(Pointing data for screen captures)

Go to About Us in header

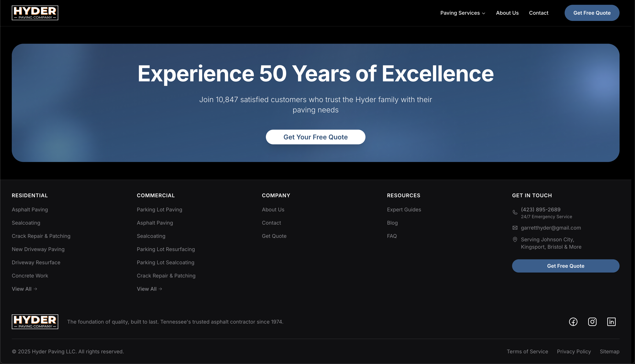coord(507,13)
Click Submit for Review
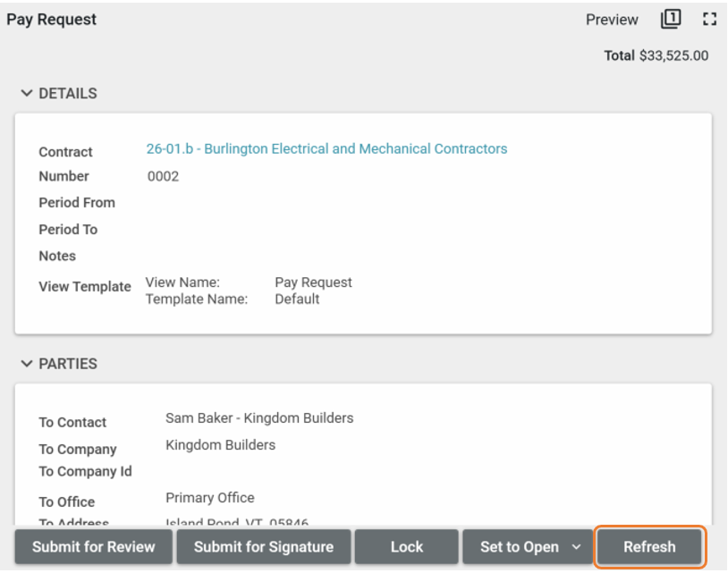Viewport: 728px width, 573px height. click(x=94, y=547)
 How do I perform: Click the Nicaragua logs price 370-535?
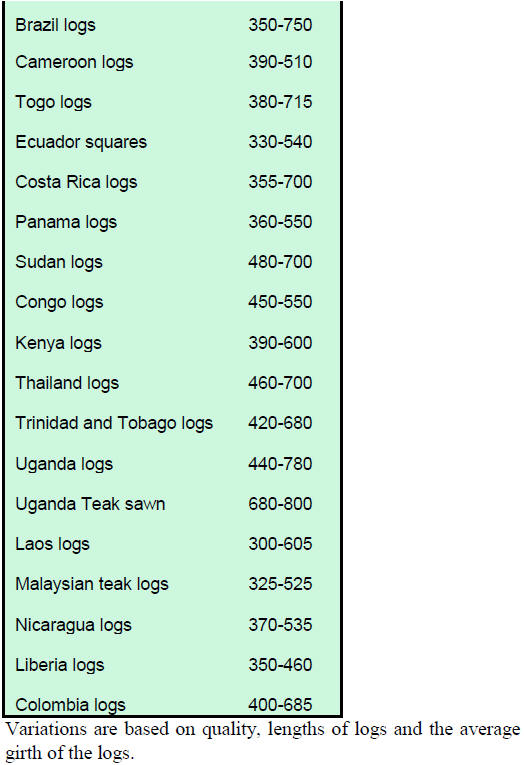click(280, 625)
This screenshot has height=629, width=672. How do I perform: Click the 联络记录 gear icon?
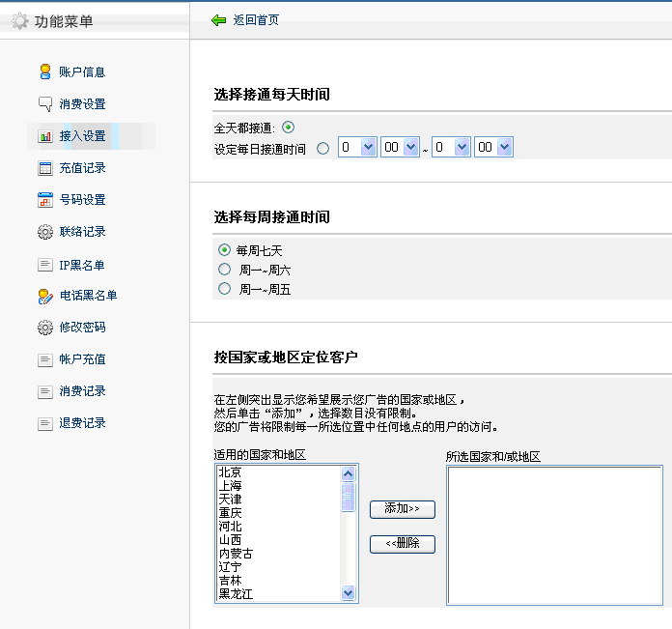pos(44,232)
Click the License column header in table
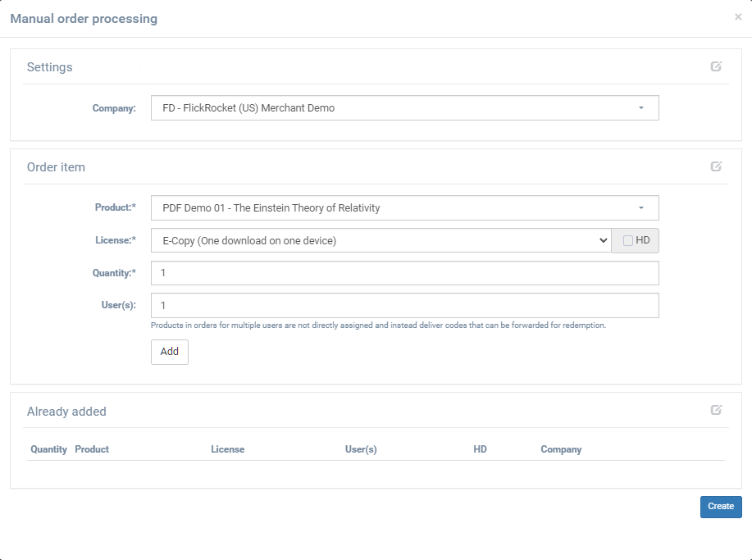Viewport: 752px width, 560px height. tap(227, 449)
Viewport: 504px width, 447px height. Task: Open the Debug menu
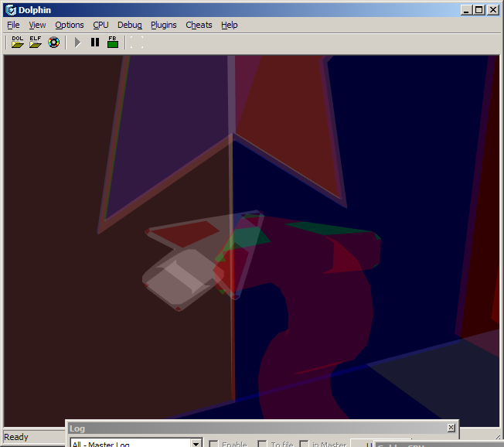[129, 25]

**The exercise**
Please reproduce every line above word for word, omitting the pictures.

**Finished exercise**
Go to About Us in header

coord(507,13)
Click Submit for Review
Viewport: 728px width, 573px height. click(x=94, y=547)
 How do I perform: Click the Nicaragua logs price 370-535?
click(280, 625)
This screenshot has height=629, width=672. How do I perform: Click the 联络记录 gear icon?
pos(44,232)
Click the License column header in table
Viewport: 752px width, 560px height. tap(227, 449)
Viewport: 504px width, 447px height. Task: Open the Debug menu
[129, 25]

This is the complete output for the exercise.